There are many tales about Duval. One particularly famous one - placed in more than one location and later published by William Pope - claims that he took only a part of his potential loot from a gentleman when his wife agreed to dance with him in the wayside, a scene immortalised by William Powell Frith in his 1860 painting Claude Duval.
If his intention was to deter pursuit by his non-threatening behavior, he did not totally succeed. After the authorities promised a large reward, he fled to France for some time but returned a few months later. Shortly afterwards he was arrested in Hole-in-the-Wall tavern in London's Chandos Street, Covent Garden.
[edit] Execution
On January 17, 1670, judge Sir William Morton found him guilty of six robberies (others remained unproven) and sentenced him to death. Despite many attempts to intercede, the king did not pardon him and he was executed on January 21 at Tyburn. He is reputed to have stopped for his last drink at the Swan Inn on the Bayswater Road, London, on the way to Tyburn - and this is commemorated at the pub by a plaque.
When his body was cut down and exhibited in Tangier Tavern, it drew a large crowd and was later removed to St Paul's church, Covent Garden, where it was buried under the centre aisle. His memorial inscription reads:
- Here lies DuVall: Reder, if male thou art,
- Look to thy purse; if female, to thy heart.

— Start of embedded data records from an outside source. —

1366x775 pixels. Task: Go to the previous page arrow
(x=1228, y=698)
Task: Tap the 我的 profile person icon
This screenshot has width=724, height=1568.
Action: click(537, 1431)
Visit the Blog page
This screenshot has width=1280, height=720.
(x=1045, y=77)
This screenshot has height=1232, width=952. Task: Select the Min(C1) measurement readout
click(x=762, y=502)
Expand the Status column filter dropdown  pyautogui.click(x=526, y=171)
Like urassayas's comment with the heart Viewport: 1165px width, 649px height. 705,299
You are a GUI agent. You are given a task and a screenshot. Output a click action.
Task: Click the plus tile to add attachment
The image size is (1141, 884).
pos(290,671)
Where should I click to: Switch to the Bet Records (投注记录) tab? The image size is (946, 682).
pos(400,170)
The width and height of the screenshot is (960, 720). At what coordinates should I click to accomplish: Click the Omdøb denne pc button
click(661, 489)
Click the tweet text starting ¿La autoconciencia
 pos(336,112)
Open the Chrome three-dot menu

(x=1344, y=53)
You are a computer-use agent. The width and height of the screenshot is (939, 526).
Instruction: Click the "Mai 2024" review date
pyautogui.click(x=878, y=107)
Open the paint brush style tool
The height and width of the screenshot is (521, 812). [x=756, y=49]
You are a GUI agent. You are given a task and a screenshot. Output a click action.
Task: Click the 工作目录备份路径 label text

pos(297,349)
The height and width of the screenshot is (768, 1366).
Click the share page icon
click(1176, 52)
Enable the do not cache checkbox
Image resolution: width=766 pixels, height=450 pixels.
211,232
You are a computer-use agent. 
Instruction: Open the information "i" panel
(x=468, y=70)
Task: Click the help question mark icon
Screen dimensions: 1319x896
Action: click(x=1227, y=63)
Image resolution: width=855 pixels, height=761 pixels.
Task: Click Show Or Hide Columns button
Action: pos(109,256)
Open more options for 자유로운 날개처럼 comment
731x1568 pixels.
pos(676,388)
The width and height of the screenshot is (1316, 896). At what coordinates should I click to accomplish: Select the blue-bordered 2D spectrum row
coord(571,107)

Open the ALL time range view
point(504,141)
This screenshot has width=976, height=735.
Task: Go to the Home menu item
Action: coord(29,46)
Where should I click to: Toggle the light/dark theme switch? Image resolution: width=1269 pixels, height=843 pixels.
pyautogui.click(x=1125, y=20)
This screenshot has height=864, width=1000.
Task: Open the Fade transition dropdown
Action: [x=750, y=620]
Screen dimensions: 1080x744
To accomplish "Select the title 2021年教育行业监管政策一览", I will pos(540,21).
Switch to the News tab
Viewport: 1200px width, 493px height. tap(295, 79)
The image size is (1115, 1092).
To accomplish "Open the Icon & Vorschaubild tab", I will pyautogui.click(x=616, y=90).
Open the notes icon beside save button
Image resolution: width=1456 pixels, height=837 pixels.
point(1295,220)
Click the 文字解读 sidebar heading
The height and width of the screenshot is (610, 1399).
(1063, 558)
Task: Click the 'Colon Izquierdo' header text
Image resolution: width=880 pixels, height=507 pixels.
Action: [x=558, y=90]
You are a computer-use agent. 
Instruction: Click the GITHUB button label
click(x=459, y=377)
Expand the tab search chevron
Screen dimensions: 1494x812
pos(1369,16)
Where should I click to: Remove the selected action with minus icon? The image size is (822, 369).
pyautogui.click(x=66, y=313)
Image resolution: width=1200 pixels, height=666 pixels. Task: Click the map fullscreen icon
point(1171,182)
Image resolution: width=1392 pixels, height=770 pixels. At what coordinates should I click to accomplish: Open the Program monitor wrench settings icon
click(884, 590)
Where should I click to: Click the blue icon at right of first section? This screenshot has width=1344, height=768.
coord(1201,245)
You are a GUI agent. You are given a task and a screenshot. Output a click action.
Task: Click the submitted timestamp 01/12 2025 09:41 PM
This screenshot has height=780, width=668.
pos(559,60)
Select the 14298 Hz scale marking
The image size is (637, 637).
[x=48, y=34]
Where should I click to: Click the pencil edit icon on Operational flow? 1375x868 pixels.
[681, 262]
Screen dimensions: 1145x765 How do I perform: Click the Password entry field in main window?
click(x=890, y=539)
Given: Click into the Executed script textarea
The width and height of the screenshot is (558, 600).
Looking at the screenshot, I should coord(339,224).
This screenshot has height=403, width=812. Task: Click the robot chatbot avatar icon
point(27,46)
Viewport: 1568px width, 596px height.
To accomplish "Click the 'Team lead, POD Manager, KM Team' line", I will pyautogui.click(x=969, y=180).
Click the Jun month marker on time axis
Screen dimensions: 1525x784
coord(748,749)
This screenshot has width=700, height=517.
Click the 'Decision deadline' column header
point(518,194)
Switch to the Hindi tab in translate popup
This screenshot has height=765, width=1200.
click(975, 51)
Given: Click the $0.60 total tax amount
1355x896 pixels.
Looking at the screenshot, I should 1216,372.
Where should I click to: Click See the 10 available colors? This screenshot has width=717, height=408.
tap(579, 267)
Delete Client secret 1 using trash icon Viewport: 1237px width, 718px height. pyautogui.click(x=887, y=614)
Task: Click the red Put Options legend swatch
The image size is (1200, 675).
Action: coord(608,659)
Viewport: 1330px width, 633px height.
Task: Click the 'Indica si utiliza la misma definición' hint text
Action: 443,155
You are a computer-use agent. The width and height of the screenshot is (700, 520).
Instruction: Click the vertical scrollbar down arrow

- Much havoc has he made of both; for all
- Men he made to stand, and women he made to fall
- The second Conqueror of the Norman race,
- Knights to his arm did yield, and ladies to his face.
- Old Tyburn’s glory; England’s illustrious Thief,
- Du Vall, the ladies’ joy; Du Vall, the ladies’ grief.[1]
The apparently gallant highwayman inspired a number of biographers and playwrights to add to his legend, including claims of alchemy, gambling, and much womanizing.
[edit] Popular culture
A 2005 Travel Channel Haunted Hotels documentary on hauntings claims that Claude Duval's ghost presently haunts the tavern wherein he was arrested before being condemned to death. This same documentary also claims several people were murdered by Duval, despite scant evidence.
Also, a comic opera called Claude Duval was written in 1881 by Edward Solomon and Henry Pottinger Stephens and enjoyed success both in Britain and in America.
In The Pink Panther Strikes Again, the escaped lunatic, former Chief Inspector Dreyfus, attempts to bomb the flat of Inspector Clouseau. When Clouseau answers the phone, dressed in his new hunchback disguise, Dreyfus identifies himself as Claude Duval, a representative of the Clouseau "presentation society."